Infrastructure Investment and Jobs Act (IIJA)
President Joe Biden will sign the $1.2 trillion infrastructure bill into law on Monday during a ceremony at the White House that will include members of Congress who supported the legislation. A bipartisan group of governors and mayors, as well as labor union and business leaders, will also join the President at the ceremony.
The bill, officially known as the Infrastructure Investment and Jobs Act, provides hundreds of billions of dollars to improve the nation’s highways, bridges and roads; passenger rail; public transit; broadband access; and the power grid, among other investments in physical infrastructure.
The White House has cited outside economists to argue it will create hundreds of thousands of jobs over the next decade.
The bill passed the House by a vote of 228-206 with 13 Republicans crossing the aisle to vote with the Democrats, and six Democrats voting no – all members of The Squad.

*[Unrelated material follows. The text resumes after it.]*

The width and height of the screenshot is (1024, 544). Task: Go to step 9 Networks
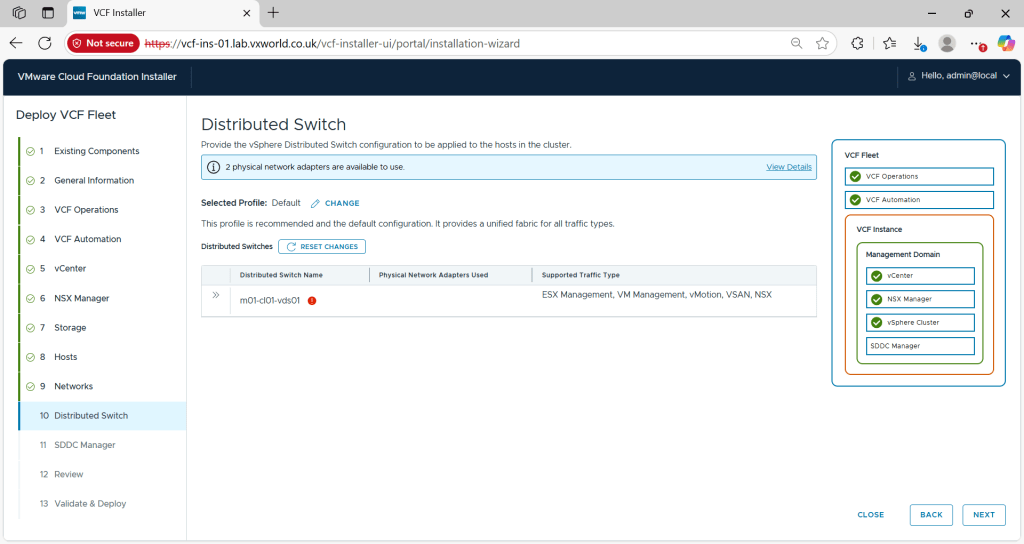click(x=73, y=386)
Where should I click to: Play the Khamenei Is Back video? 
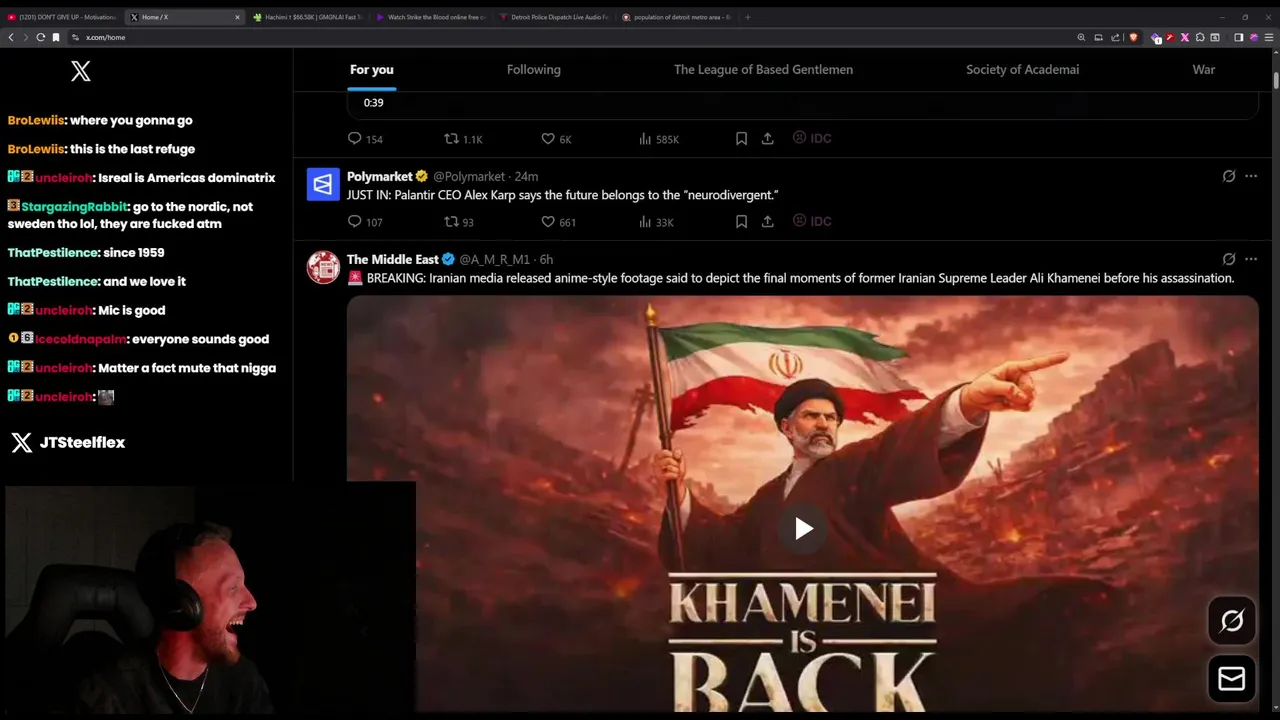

Here are the six House Democrats who broke from their party to vote against the bill:
- Rep. Jamaal Bowman of New York
- Rep. Cori Bush of Missouri
- Rep. Alexandria Ocasio-Cortez of New York
- Rep. Ilhan Omar of Minnesota
- Rep. Ayanna Pressley of Massachusetts
- Rep. Rashida Tlaib of Michigan
Here are the thirteen Republicans in the House voted with Democrats to approve the bill:
- Rep. Don Bacon of Nebraska
- Rep. Brian Fitzpatrick of Pennsylvania
- Rep. Andrew Gabarino of New York
- Rep. Anthony Gonzalez of Ohio
- Rep. John Katko of New York
- Rep. Adam Kinzinger of Illinois
- Rep. Nicole Malliotakis of New York
- Rep. David McKinley of West Virginia
- Rep. Tom Reed of New York
- Rep. Chris Smith of New Jersey
- Rep. Fred Upton of Michigan
- Rep. Jeff Van Drew of New Jersey
- Rep. Don Young of Alaska
Michael Best Strategies’ detailed sector-by-sector overview of the Infrastructure Investment and Jobs Act (IIJA), including key provisions and revenue sources, can be found here. Below, we have added a “Quick Links” section that includes links to the relevant documents (bill text, committee reports, official summaries, one-pager, and JCT analysis).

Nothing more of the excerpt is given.